The streaming video service announced today it was “delighted” to make its product available in Cuba. But with an estimated 5% of the Cuban population having access to the web, the country is unlikely to go on a national House of Cards binge just yet.
Netflix announced today that it is expanding its streaming service to Cuba: a country where internet access is restricted to a tiny portion of the population and the company’s $7.99 subscription fee would claim a big chunk of the typical worker’s salary of about $20 a month.
“I’m not sure who is going to subscribe to this service,” said Ellery Biddle, an editor of Global Voices who has studied the Cuban internet for a decade. High speed internet in Cuba, such as it is, largely comes through a single fiber-optic cable from Venezuela.
“We are delighted to finally be able to offer Netflix to the people of Cuba, connecting them with stories they will love from all over the world,” Netflix chief executive officer Reed Hastings said in a statement. Netflix said it has over 5 million customers in Latin America and over 57 million worldwide.
The Obama administration announced an opening of relations with Cuba in December of last year, but connections between the island and American businesses are still slim.
Before the installation of the cable from Venezuela, only slower satellite internet was available in Cuba. The only service provider is the state telecom company ETECSA, and a small portion of Cubans who apply to get internet service actually receive it, Biddle said. They’re mostly academics, high-status foreigners, and state journalists.
“It’s going to be really expensive relative to most people’s ability to pay, it will be an elite group or people who have money coming in from abroad, people in the monied sectors,” said Ted Henken, a professor of sociology and Latin American studies at Baruch College. Internet access to international websites in a Cuban public kiosk costs about $4.50 an hour.
Freedom House estimates that about a quarter of the population has some internet access, but the majority of that is to a “tightly controlled government-filtered intranet” which has email, an encyclopedia, some educational materials and websites. About 5% of Cuba’s 11 million people has true access to the world wide web.
The White House described the cost of internet access in Cuba as “exorbitantly high” and said that telecommunications companies would be allowed to “establish the necessary…infrastructure” to expand telecom and internet services.
“What Netflix is doing it is making something completely legal and possible before it’s practically possible from a technical standpoint, which then puts the pressure on the Cuban government and the U.S. government to make this stuff happen technically,” Henken said.

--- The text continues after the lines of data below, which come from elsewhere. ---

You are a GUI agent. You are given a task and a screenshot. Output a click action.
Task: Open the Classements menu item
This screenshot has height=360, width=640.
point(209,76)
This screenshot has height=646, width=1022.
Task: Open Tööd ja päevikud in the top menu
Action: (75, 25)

But while few Cubans will be binge watching Orange Is The New Black via online streaming anytime soon, more are likely to access it the old-fashioned way – via downloaded copies, passed around between friends. “Cubans are extremely creative and inventive,” Henken said, “I’m sure there are some people who are able to get access to this very quickly in Cuba, who will be able to rig something out and figure it out.”
And Netflix already has an old-school competitor in Havana: A bundle of the latest TV shows and movies is distributed through an informal network known as the “Weekly Packet,” where USB drives are distributed and sold throughout the country packed with video for offline watching.
“You can get almost anything now, except porn or politics,” one purchaser told The Guardian last year. “You won’t find the Miami Herald in the Weekly Packet. But if you want to be informed about the world, then you can be. There are no mysteries anymore.”